*Exercise aim*: Set down the records that follow exactly and completely.

(Collected data)

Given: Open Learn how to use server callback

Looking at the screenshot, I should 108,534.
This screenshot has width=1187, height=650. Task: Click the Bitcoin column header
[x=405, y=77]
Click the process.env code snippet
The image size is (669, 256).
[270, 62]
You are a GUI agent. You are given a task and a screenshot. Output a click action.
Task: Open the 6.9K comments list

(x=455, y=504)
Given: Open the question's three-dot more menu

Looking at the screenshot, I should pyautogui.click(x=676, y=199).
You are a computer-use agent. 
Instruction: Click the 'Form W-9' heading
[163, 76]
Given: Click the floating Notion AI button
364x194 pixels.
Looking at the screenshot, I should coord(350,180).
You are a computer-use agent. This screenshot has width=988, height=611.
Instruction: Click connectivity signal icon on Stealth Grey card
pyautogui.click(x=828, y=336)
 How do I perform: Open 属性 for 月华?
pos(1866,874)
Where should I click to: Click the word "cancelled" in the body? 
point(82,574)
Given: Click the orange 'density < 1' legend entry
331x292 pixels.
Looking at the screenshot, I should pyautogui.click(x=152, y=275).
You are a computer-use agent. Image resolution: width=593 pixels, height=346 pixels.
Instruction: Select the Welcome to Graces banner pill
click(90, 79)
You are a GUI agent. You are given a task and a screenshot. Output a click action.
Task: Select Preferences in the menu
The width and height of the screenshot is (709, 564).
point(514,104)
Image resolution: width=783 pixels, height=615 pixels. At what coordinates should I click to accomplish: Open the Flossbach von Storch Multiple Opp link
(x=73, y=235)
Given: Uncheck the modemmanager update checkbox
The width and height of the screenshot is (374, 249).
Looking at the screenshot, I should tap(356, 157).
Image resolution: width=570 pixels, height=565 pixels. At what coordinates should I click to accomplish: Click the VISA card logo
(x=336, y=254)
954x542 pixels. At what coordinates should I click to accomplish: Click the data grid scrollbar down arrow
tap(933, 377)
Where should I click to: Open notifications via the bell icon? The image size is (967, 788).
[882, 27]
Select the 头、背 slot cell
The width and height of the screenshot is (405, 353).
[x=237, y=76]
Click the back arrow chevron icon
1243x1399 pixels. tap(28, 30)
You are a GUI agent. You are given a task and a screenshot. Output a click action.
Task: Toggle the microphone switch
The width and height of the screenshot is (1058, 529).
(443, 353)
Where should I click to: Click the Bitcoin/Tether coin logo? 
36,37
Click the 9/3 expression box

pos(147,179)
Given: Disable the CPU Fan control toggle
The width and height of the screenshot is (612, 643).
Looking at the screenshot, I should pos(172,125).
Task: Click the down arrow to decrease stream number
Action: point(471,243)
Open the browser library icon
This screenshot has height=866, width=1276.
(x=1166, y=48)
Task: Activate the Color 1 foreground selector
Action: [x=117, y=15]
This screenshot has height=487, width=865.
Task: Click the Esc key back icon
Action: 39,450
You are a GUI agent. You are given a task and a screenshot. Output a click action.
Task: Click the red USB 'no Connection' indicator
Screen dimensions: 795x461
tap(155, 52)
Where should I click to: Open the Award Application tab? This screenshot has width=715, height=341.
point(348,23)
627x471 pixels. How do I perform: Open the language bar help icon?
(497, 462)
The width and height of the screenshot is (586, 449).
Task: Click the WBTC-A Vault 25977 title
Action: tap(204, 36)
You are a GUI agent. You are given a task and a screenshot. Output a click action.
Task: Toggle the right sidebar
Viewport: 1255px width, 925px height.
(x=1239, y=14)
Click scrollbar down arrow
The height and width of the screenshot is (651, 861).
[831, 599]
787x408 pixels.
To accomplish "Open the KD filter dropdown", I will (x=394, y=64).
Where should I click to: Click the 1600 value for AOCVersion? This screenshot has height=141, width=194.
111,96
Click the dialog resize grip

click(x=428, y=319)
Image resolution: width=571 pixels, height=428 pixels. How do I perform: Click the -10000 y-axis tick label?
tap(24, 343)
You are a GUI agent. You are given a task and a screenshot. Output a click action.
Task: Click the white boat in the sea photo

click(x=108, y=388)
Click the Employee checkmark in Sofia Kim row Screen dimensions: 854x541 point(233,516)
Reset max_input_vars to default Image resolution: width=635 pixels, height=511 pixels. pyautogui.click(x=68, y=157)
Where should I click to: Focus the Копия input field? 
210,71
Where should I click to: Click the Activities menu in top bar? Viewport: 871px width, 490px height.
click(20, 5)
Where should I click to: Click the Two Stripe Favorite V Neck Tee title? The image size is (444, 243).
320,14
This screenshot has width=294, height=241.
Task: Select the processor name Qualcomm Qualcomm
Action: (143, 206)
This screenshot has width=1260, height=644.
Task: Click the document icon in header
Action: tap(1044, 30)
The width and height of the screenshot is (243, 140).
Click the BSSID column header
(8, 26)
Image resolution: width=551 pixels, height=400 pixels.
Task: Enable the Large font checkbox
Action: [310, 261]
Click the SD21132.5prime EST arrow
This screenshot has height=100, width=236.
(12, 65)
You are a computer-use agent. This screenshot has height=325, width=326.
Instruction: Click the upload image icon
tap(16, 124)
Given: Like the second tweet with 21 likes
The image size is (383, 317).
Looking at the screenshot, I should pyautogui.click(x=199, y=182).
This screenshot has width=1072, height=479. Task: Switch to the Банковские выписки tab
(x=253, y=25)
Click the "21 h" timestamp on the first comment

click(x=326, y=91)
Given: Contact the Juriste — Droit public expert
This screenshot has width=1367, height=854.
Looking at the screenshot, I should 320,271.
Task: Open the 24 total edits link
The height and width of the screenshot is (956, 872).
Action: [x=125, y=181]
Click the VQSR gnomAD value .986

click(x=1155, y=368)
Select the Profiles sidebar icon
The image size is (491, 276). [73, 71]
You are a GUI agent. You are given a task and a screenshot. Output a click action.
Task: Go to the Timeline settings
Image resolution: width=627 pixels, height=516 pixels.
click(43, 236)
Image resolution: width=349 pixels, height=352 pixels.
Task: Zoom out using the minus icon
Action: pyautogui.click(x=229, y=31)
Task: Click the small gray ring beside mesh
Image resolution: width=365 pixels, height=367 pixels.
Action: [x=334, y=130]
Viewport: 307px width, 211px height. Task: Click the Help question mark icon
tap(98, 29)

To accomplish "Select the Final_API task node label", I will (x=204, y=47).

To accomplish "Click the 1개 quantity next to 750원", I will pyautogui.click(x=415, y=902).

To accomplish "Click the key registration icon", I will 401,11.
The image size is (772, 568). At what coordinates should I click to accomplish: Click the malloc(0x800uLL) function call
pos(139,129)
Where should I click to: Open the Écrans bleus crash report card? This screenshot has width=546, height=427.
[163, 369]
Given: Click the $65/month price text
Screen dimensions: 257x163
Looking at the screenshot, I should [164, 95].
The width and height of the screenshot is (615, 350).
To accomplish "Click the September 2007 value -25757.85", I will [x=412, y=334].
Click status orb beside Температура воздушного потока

*Finished exercise*:
Given: Open Learn how to use server callback

Looking at the screenshot, I should 108,534.
This screenshot has width=1187, height=650. Task: Click the Bitcoin column header
[x=405, y=77]
Click the process.env code snippet
The image size is (669, 256).
[270, 62]
You are a GUI agent. You are given a task and a screenshot. Output a click action.
Task: Open the 6.9K comments list

(x=455, y=504)
Given: Open the question's three-dot more menu

Looking at the screenshot, I should pyautogui.click(x=676, y=199).
You are a computer-use agent. 
Instruction: Click the 'Form W-9' heading
[163, 76]
Given: Click the floating Notion AI button
364x194 pixels.
Looking at the screenshot, I should coord(350,180).
You are a computer-use agent. This screenshot has width=988, height=611.
Instruction: Click connectivity signal icon on Stealth Grey card
pyautogui.click(x=828, y=336)
 How do I perform: Open 属性 for 月华?
pos(1866,874)
Where should I click to: Click the word "cancelled" in the body? 
point(82,574)
Given: Click the orange 'density < 1' legend entry
331x292 pixels.
Looking at the screenshot, I should pyautogui.click(x=152, y=275).
You are a computer-use agent. Image resolution: width=593 pixels, height=346 pixels.
Instruction: Select the Welcome to Graces banner pill
click(90, 79)
You are a GUI agent. You are given a task and a screenshot. Output a click action.
Task: Select Preferences in the menu
The width and height of the screenshot is (709, 564).
point(514,104)
Image resolution: width=783 pixels, height=615 pixels. At what coordinates should I click to accomplish: Open the Flossbach von Storch Multiple Opp link
(x=73, y=235)
Given: Uncheck the modemmanager update checkbox
The width and height of the screenshot is (374, 249).
Looking at the screenshot, I should tap(356, 157).
Image resolution: width=570 pixels, height=565 pixels. At what coordinates should I click to accomplish: Click the VISA card logo
(x=336, y=254)
954x542 pixels. At what coordinates should I click to accomplish: Click the data grid scrollbar down arrow
tap(933, 377)
Where should I click to: Open notifications via the bell icon? The image size is (967, 788).
[882, 27]
Select the 头、背 slot cell
The width and height of the screenshot is (405, 353).
[x=237, y=76]
Click the back arrow chevron icon
1243x1399 pixels. tap(28, 30)
You are a GUI agent. You are given a task and a screenshot. Output a click action.
Task: Toggle the microphone switch
The width and height of the screenshot is (1058, 529).
(443, 353)
Where should I click to: Click the Bitcoin/Tether coin logo? 
36,37
Click the 9/3 expression box

pos(147,179)
Given: Disable the CPU Fan control toggle
The width and height of the screenshot is (612, 643).
Looking at the screenshot, I should pos(172,125).
Task: Click the down arrow to decrease stream number
Action: point(471,243)
Open the browser library icon
This screenshot has height=866, width=1276.
(x=1166, y=48)
Task: Activate the Color 1 foreground selector
Action: [x=117, y=15]
This screenshot has height=487, width=865.
Task: Click the Esc key back icon
Action: 39,450
You are a GUI agent. You are given a task and a screenshot. Output a click action.
Task: Click the red USB 'no Connection' indicator
Screen dimensions: 795x461
tap(155, 52)
Where should I click to: Open the Award Application tab? This screenshot has width=715, height=341.
point(348,23)
627x471 pixels. How do I perform: Open the language bar help icon?
(497, 462)
The width and height of the screenshot is (586, 449).
Task: Click the WBTC-A Vault 25977 title
Action: tap(204, 36)
You are a GUI agent. You are given a task and a screenshot. Output a click action.
Task: Toggle the right sidebar
Viewport: 1255px width, 925px height.
(x=1239, y=14)
Click scrollbar down arrow
The height and width of the screenshot is (651, 861).
[831, 599]
787x408 pixels.
To accomplish "Open the KD filter dropdown", I will (x=394, y=64).
Where should I click to: Click the 1600 value for AOCVersion? This screenshot has height=141, width=194.
111,96
Click the dialog resize grip

click(x=428, y=319)
Image resolution: width=571 pixels, height=428 pixels. How do I perform: Click the -10000 y-axis tick label?
tap(24, 343)
You are a GUI agent. You are given a task and a screenshot. Output a click action.
Task: Click the white boat in the sea photo

click(x=108, y=388)
Click the Employee checkmark in Sofia Kim row Screen dimensions: 854x541 point(233,516)
Reset max_input_vars to default Image resolution: width=635 pixels, height=511 pixels. pyautogui.click(x=68, y=157)
Where should I click to: Focus the Копия input field? 
210,71
Where should I click to: Click the Activities menu in top bar? Viewport: 871px width, 490px height.
click(20, 5)
Where should I click to: Click the Two Stripe Favorite V Neck Tee title? The image size is (444, 243).
320,14
This screenshot has width=294, height=241.
Task: Select the processor name Qualcomm Qualcomm
Action: (143, 206)
This screenshot has width=1260, height=644.
Task: Click the document icon in header
Action: tap(1044, 30)
The width and height of the screenshot is (243, 140).
Click the BSSID column header
(8, 26)
Image resolution: width=551 pixels, height=400 pixels.
Task: Enable the Large font checkbox
Action: [310, 261]
Click the SD21132.5prime EST arrow
This screenshot has height=100, width=236.
(12, 65)
You are a computer-use agent. This screenshot has height=325, width=326.
Instruction: Click the upload image icon
tap(16, 124)
Given: Like the second tweet with 21 likes
The image size is (383, 317).
Looking at the screenshot, I should pyautogui.click(x=199, y=182).
This screenshot has width=1072, height=479. Task: Switch to the Банковские выписки tab
(x=253, y=25)
Click the "21 h" timestamp on the first comment

click(x=326, y=91)
Given: Contact the Juriste — Droit public expert
This screenshot has width=1367, height=854.
Looking at the screenshot, I should 320,271.
Task: Open the 24 total edits link
The height and width of the screenshot is (956, 872).
Action: [x=125, y=181]
Click the VQSR gnomAD value .986

click(x=1155, y=368)
Select the Profiles sidebar icon
The image size is (491, 276). [73, 71]
You are a GUI agent. You are given a task and a screenshot. Output a click action.
Task: Go to the Timeline settings
Image resolution: width=627 pixels, height=516 pixels.
click(43, 236)
Image resolution: width=349 pixels, height=352 pixels.
Task: Zoom out using the minus icon
Action: pyautogui.click(x=229, y=31)
Task: Click the small gray ring beside mesh
Image resolution: width=365 pixels, height=367 pixels.
Action: [x=334, y=130]
Viewport: 307px width, 211px height. Task: Click the Help question mark icon
tap(98, 29)

To accomplish "Select the Final_API task node label", I will (x=204, y=47).

To accomplish "Click the 1개 quantity next to 750원", I will pyautogui.click(x=415, y=902).

To accomplish "Click the key registration icon", I will 401,11.
The image size is (772, 568). At what coordinates should I click to accomplish: Click the malloc(0x800uLL) function call
pos(139,129)
Where should I click to: Open the Écrans bleus crash report card? This screenshot has width=546, height=427.
[163, 369]
Given: Click the $65/month price text
Screen dimensions: 257x163
Looking at the screenshot, I should [164, 95].
The width and height of the screenshot is (615, 350).
To accomplish "Click the September 2007 value -25757.85", I will [x=412, y=334].
Click status orb beside Температура воздушного потока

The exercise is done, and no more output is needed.